To be done: Write out, without alteration, the lines from the line containing "Click the Access Codes" up to and including the line containing "572x384 pixels. (135, 168)".

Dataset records
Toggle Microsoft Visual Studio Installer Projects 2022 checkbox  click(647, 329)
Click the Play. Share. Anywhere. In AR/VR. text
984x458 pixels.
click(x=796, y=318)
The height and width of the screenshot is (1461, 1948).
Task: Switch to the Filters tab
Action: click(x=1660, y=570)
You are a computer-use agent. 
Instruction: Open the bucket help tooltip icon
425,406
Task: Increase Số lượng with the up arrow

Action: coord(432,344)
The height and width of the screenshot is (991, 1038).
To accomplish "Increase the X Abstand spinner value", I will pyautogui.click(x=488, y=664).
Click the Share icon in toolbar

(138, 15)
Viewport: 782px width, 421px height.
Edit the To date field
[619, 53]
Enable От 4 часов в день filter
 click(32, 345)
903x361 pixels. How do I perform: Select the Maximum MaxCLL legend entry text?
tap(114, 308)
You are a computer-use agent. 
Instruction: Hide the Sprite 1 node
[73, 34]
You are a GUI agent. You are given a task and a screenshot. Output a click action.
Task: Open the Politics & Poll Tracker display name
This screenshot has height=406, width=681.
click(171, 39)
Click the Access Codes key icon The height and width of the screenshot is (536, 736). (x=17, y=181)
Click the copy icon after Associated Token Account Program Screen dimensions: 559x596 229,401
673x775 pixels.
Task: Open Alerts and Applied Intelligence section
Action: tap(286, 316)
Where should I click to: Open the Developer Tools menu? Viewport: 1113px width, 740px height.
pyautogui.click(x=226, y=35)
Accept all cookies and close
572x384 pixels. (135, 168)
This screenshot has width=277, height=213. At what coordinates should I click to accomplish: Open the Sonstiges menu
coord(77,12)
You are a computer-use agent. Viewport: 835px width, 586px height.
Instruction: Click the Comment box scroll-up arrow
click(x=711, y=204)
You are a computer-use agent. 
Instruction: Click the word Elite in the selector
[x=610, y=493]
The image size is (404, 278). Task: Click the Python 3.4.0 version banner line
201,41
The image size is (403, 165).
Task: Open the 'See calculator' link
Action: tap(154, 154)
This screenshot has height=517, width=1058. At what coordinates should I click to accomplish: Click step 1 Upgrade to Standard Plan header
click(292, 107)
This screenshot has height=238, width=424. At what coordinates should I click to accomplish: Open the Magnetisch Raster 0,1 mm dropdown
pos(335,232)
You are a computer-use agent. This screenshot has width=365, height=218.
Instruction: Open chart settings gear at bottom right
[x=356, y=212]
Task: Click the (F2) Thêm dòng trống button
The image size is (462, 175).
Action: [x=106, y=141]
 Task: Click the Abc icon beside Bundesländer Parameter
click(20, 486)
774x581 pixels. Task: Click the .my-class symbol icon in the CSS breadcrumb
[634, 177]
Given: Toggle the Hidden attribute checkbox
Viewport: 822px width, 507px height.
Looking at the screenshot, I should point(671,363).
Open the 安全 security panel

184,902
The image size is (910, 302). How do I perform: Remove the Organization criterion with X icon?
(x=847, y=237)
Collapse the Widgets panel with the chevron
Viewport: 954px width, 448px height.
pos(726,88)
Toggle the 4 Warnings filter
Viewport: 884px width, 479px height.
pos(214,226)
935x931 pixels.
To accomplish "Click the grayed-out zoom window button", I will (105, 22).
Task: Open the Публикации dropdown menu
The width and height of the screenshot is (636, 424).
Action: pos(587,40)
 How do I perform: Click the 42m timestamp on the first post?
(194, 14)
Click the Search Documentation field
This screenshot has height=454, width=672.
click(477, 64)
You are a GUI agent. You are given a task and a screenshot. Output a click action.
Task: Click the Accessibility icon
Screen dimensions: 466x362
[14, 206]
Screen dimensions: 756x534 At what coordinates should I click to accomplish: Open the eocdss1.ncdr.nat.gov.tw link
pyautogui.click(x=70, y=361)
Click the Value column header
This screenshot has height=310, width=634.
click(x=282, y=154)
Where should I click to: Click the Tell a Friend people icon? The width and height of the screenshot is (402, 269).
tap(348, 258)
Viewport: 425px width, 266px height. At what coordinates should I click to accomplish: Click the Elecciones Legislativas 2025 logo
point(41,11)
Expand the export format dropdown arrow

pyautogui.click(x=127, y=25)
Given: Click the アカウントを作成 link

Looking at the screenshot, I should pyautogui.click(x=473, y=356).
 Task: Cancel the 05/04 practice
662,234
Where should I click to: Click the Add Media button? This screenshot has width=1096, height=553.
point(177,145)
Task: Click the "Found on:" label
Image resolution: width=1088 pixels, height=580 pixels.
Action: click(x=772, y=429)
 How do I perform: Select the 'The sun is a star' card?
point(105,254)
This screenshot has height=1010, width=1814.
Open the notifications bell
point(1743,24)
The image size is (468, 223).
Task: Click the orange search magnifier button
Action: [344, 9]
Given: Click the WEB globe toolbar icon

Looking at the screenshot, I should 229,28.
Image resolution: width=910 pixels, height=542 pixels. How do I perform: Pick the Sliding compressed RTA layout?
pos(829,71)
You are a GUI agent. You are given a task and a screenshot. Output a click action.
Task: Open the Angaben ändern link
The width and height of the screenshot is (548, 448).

Reply to the task:
Click the Access Codes key icon The height and width of the screenshot is (536, 736). (x=17, y=181)
Click the copy icon after Associated Token Account Program Screen dimensions: 559x596 229,401
673x775 pixels.
Task: Open Alerts and Applied Intelligence section
Action: tap(286, 316)
Where should I click to: Open the Developer Tools menu? Viewport: 1113px width, 740px height.
pyautogui.click(x=226, y=35)
Accept all cookies and close
572x384 pixels. (135, 168)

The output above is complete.